The Mercy Moment
The most outstanding characteristic of the mercy moment, the time when she comes, is how instantly the suffering stops. You have to stop thinking. You don’t have time for guilt, or you will neither sleep nor begin again. This was how I started this time; then I asked myself what I would like to read, or rather what items I wanted in my culture, to contain created, newly and justly, my needs. The world isn’t a text to be deciphered, it is a new creation through ancient—but what is antiquity to me? Every moment must destroy suffering anew; a cloud enters you, to begin in.
I’ve been a few years working my way through Alice Notley’s novelistic poetry collections, working through The Descent of Alette (1996) and Disobedience (2001) before entering into Grave of Light: New and Selected Poems 1970-2005 (2006) [see my note on such here], In the Pines (2007) and Reason and Other Women (2010) [see my review of such here], as well as her magnificent Coming After: Essays on Poetry (2005). How does one begin to write on such a writer, on such an ouvre? (New York poet Rachel Zucker did recently, brilliantly, here.) One of her more recent works is Culture of One (Penguin, 2011), a “work inspired by the life of Marie, a woman who resided in the dump outside Notley’s hometown in the southwestern desert of America. In this poetical fantasy, Marie becomes the ultimate artist/poet, composing a codex-calligraphy, writings, paintings, collage—from materials left at the dump. She is a ‘culture of one.’”
There is something odd about the description on the book’s back cover that doesn’t quite give the work enough credit. This is a collage-work, certainly, working out the story of Marie in the character’s own words, writing out the story of her life and her art in the stretch and breadth of a novel in the space of a poetry collection. “I invented the arts to stay alive,” the main character says, early on in the collection. Notley writes out the story of Marie, including commentary on American culture and the nature of arts and of art, and just what mercy, as well as the goddess Mercy, might mean.
I often wonder if I’m smart or clever enough to comprehend the range of what Notley is doing in her works, and so much of it moves at a speed beyond my comprehension. There is so much here it nearly overwhelms, staggering an amount of attention built upon attention. Listen, the book says: pay attention, slow down.
Little Sister Crosses the River
Mercy continues to brood. First, I was a concept …
No, I was a little girl. Who knows the difference?
Something starts to happen while she thinks; bigger,
the cloud enlarging, its purple-grey everywhere.

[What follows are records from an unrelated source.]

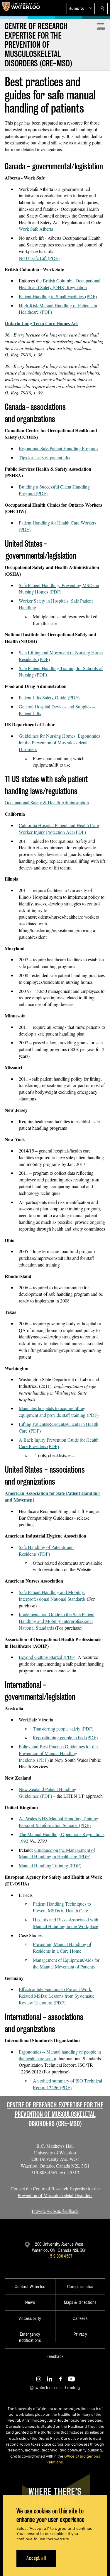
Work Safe (28, 229)
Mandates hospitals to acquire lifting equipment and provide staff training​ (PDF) (59, 1411)
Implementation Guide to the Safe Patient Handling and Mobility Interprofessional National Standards (56, 1621)
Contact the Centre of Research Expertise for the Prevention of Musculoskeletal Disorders (55, 2191)
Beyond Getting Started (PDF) (47, 1657)
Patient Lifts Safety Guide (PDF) (49, 697)
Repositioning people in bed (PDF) (65, 1737)
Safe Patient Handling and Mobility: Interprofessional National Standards (52, 1595)
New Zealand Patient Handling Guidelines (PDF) (47, 1792)
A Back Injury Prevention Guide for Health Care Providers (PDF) (59, 1443)
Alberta (46, 229)
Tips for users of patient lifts (44, 457)
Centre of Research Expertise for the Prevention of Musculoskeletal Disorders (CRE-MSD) (55, 2114)
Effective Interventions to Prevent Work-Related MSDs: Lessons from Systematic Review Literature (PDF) (56, 1996)
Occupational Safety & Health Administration (47, 802)
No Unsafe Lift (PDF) (39, 258)
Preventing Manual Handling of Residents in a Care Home (62, 1947)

Because if I remain as concentrated as this pain
I feel I will snap. I’ve forgotten how I was able to be
merciful … It was as magical as suddenly being
alive. Now I must have mercy on myself …
larger and larger; purple lines swirl fingerprintlike,
then the pattern rips; everything’s touched by me—
Do I still exist? Perhaps my nature has finally changed …
I am Mercy, but now I don’t care about anything,
and I’m too large for your forms of me: your silly statues.